» **PROBLEM DESCRIPTION**
Transcribe the data that follows. Match it character for character.

Saved entries:
******************************

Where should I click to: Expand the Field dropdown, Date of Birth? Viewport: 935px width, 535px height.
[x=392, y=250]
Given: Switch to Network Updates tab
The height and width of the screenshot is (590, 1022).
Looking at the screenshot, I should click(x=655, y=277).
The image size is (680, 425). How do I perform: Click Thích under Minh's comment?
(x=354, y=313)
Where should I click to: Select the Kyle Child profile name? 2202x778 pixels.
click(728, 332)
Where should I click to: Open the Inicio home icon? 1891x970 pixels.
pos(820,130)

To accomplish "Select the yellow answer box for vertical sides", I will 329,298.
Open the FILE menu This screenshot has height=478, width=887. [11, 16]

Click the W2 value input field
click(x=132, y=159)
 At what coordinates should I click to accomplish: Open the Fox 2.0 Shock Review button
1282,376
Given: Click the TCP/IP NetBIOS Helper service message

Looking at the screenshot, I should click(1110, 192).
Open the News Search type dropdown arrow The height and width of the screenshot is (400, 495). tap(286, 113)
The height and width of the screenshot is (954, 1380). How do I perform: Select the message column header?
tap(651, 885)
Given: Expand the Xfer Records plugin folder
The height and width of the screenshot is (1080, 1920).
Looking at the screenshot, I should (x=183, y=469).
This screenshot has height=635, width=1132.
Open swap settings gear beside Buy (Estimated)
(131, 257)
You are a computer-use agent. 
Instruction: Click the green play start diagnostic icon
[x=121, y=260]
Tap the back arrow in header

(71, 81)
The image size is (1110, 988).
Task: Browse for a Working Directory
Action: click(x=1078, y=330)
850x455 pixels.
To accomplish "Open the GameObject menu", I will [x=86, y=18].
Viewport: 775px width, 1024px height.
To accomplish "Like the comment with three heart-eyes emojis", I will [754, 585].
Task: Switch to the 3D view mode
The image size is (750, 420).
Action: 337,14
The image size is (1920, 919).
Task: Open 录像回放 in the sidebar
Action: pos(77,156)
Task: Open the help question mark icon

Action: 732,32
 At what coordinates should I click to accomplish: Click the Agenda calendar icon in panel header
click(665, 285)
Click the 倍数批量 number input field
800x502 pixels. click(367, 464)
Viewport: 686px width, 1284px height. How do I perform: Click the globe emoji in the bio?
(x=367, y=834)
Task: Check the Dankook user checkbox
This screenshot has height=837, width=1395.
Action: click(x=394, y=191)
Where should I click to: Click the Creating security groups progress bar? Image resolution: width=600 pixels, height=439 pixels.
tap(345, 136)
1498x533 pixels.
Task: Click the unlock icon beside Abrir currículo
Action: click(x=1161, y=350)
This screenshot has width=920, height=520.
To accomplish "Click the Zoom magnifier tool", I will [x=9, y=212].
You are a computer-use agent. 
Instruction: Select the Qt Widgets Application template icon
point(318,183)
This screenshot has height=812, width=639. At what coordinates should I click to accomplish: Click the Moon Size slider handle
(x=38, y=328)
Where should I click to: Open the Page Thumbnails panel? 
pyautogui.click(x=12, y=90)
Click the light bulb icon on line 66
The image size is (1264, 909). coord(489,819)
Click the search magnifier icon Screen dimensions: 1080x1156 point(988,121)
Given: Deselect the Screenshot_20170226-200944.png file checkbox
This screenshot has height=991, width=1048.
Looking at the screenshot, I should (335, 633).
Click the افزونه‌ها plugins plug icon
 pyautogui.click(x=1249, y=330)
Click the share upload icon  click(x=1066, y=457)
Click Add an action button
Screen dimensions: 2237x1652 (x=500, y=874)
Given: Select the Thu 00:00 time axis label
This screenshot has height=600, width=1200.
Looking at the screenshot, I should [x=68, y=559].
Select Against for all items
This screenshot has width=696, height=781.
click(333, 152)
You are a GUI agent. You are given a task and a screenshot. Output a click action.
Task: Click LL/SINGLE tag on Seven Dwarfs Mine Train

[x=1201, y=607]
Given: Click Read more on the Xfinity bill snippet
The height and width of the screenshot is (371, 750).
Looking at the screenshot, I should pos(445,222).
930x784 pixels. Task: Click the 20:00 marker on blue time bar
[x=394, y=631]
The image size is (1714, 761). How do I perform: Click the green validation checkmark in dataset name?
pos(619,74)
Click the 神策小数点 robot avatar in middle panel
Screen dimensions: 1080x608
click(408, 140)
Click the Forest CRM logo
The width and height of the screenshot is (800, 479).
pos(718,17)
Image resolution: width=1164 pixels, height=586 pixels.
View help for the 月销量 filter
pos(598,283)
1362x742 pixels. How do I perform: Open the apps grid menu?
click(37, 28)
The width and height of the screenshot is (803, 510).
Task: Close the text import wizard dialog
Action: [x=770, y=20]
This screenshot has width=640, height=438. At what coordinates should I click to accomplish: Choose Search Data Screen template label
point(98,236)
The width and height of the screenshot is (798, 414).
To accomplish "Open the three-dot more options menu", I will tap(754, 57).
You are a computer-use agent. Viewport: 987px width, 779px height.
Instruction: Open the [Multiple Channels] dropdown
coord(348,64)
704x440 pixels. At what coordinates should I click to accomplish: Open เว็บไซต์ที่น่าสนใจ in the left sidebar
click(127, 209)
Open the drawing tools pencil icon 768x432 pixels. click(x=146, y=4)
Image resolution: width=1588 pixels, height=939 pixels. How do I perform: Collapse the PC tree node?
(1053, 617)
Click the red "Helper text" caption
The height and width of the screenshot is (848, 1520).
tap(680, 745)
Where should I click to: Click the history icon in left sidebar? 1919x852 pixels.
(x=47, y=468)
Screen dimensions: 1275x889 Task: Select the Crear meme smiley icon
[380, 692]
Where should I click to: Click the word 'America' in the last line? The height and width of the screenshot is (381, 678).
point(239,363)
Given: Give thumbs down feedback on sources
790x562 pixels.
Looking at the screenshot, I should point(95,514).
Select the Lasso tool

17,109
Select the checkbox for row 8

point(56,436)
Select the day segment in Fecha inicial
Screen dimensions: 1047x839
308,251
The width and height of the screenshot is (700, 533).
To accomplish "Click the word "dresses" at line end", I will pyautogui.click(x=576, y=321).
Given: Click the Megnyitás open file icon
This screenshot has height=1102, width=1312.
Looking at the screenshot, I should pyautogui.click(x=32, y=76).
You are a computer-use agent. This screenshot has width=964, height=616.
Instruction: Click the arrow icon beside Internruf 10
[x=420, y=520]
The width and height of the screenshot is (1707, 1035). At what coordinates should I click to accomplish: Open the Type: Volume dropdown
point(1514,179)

******************************

» **SOLUTION TO THIS PROBLEM**
Where should I click to: Expand the Field dropdown, Date of Birth? Viewport: 935px width, 535px height.
[x=392, y=250]
Given: Switch to Network Updates tab
The height and width of the screenshot is (590, 1022).
Looking at the screenshot, I should click(x=655, y=277).
The image size is (680, 425). How do I perform: Click Thích under Minh's comment?
(x=354, y=313)
Where should I click to: Select the Kyle Child profile name? 2202x778 pixels.
click(728, 332)
Where should I click to: Open the Inicio home icon? 1891x970 pixels.
pos(820,130)

To accomplish "Select the yellow answer box for vertical sides", I will 329,298.
Open the FILE menu This screenshot has height=478, width=887. [11, 16]

Click the W2 value input field
click(x=132, y=159)
 At what coordinates should I click to accomplish: Open the Fox 2.0 Shock Review button
1282,376
Given: Click the TCP/IP NetBIOS Helper service message

Looking at the screenshot, I should click(1110, 192).
Open the News Search type dropdown arrow The height and width of the screenshot is (400, 495). tap(286, 113)
The height and width of the screenshot is (954, 1380). How do I perform: Select the message column header?
tap(651, 885)
Given: Expand the Xfer Records plugin folder
The height and width of the screenshot is (1080, 1920).
Looking at the screenshot, I should (x=183, y=469).
This screenshot has height=635, width=1132.
Open swap settings gear beside Buy (Estimated)
(131, 257)
You are a computer-use agent. 
Instruction: Click the green play start diagnostic icon
[x=121, y=260]
Tap the back arrow in header

(71, 81)
The image size is (1110, 988).
Task: Browse for a Working Directory
Action: click(x=1078, y=330)
850x455 pixels.
To accomplish "Open the GameObject menu", I will [x=86, y=18].
Viewport: 775px width, 1024px height.
To accomplish "Like the comment with three heart-eyes emojis", I will [754, 585].
Task: Switch to the 3D view mode
The image size is (750, 420).
Action: 337,14
The image size is (1920, 919).
Task: Open 录像回放 in the sidebar
Action: pos(77,156)
Task: Open the help question mark icon

Action: 732,32
 At what coordinates should I click to accomplish: Click the Agenda calendar icon in panel header
click(665, 285)
Click the 倍数批量 number input field
800x502 pixels. click(367, 464)
Viewport: 686px width, 1284px height. How do I perform: Click the globe emoji in the bio?
(x=367, y=834)
Task: Check the Dankook user checkbox
This screenshot has height=837, width=1395.
Action: click(x=394, y=191)
Where should I click to: Click the Creating security groups progress bar? Image resolution: width=600 pixels, height=439 pixels.
tap(345, 136)
1498x533 pixels.
Task: Click the unlock icon beside Abrir currículo
Action: click(x=1161, y=350)
This screenshot has width=920, height=520.
To accomplish "Click the Zoom magnifier tool", I will [x=9, y=212].
You are a computer-use agent. 
Instruction: Select the Qt Widgets Application template icon
point(318,183)
This screenshot has height=812, width=639. At what coordinates should I click to accomplish: Click the Moon Size slider handle
(x=38, y=328)
Where should I click to: Open the Page Thumbnails panel? 
pyautogui.click(x=12, y=90)
Click the light bulb icon on line 66
The image size is (1264, 909). coord(489,819)
Click the search magnifier icon Screen dimensions: 1080x1156 point(988,121)
Given: Deselect the Screenshot_20170226-200944.png file checkbox
This screenshot has height=991, width=1048.
Looking at the screenshot, I should (335, 633).
Click the افزونه‌ها plugins plug icon
 pyautogui.click(x=1249, y=330)
Click the share upload icon  click(x=1066, y=457)
Click Add an action button
Screen dimensions: 2237x1652 (x=500, y=874)
Given: Select the Thu 00:00 time axis label
This screenshot has height=600, width=1200.
Looking at the screenshot, I should [x=68, y=559].
Select Against for all items
This screenshot has width=696, height=781.
click(333, 152)
You are a GUI agent. You are given a task and a screenshot. Output a click action.
Task: Click LL/SINGLE tag on Seven Dwarfs Mine Train

[x=1201, y=607]
Given: Click Read more on the Xfinity bill snippet
The height and width of the screenshot is (371, 750).
Looking at the screenshot, I should pos(445,222).
930x784 pixels. Task: Click the 20:00 marker on blue time bar
[x=394, y=631]
The image size is (1714, 761). How do I perform: Click the green validation checkmark in dataset name?
pos(619,74)
Click the 神策小数点 robot avatar in middle panel
Screen dimensions: 1080x608
click(408, 140)
Click the Forest CRM logo
The width and height of the screenshot is (800, 479).
pos(718,17)
Image resolution: width=1164 pixels, height=586 pixels.
View help for the 月销量 filter
pos(598,283)
1362x742 pixels. How do I perform: Open the apps grid menu?
click(37, 28)
The width and height of the screenshot is (803, 510).
Task: Close the text import wizard dialog
Action: [x=770, y=20]
This screenshot has width=640, height=438. At what coordinates should I click to accomplish: Choose Search Data Screen template label
point(98,236)
The width and height of the screenshot is (798, 414).
To accomplish "Open the three-dot more options menu", I will tap(754, 57).
You are a computer-use agent. Viewport: 987px width, 779px height.
Instruction: Open the [Multiple Channels] dropdown
coord(348,64)
704x440 pixels. At what coordinates should I click to accomplish: Open เว็บไซต์ที่น่าสนใจ in the left sidebar
click(127, 209)
Open the drawing tools pencil icon 768x432 pixels. click(x=146, y=4)
Image resolution: width=1588 pixels, height=939 pixels. How do I perform: Collapse the PC tree node?
(1053, 617)
Click the red "Helper text" caption
The height and width of the screenshot is (848, 1520).
tap(680, 745)
Where should I click to: Click the history icon in left sidebar? 1919x852 pixels.
(x=47, y=468)
Screen dimensions: 1275x889 Task: Select the Crear meme smiley icon
[380, 692]
Where should I click to: Click the word 'America' in the last line? The height and width of the screenshot is (381, 678).
point(239,363)
Given: Give thumbs down feedback on sources
790x562 pixels.
Looking at the screenshot, I should point(95,514).
Select the Lasso tool

17,109
Select the checkbox for row 8

point(56,436)
Select the day segment in Fecha inicial
Screen dimensions: 1047x839
308,251
The width and height of the screenshot is (700, 533).
To accomplish "Click the word "dresses" at line end", I will pyautogui.click(x=576, y=321).
Given: Click the Megnyitás open file icon
This screenshot has height=1102, width=1312.
Looking at the screenshot, I should pyautogui.click(x=32, y=76).
You are a computer-use agent. This screenshot has width=964, height=616.
Instruction: Click the arrow icon beside Internruf 10
[x=420, y=520]
The width and height of the screenshot is (1707, 1035). At what coordinates should I click to accomplish: Open the Type: Volume dropdown
point(1514,179)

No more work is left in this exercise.